● WHAT THE EXERCISE ASKS:
Restate the records exactly. Include all of them.

● RECORDED DATA:
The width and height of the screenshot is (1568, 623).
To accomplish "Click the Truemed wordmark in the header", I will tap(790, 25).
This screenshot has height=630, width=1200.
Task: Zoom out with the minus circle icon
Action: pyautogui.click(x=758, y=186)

● SOLUTION FOR THIS EXERCISE:
The width and height of the screenshot is (1568, 623).
To accomplish "Click the Truemed wordmark in the header", I will tap(790, 25).
This screenshot has height=630, width=1200.
Task: Zoom out with the minus circle icon
Action: pyautogui.click(x=758, y=186)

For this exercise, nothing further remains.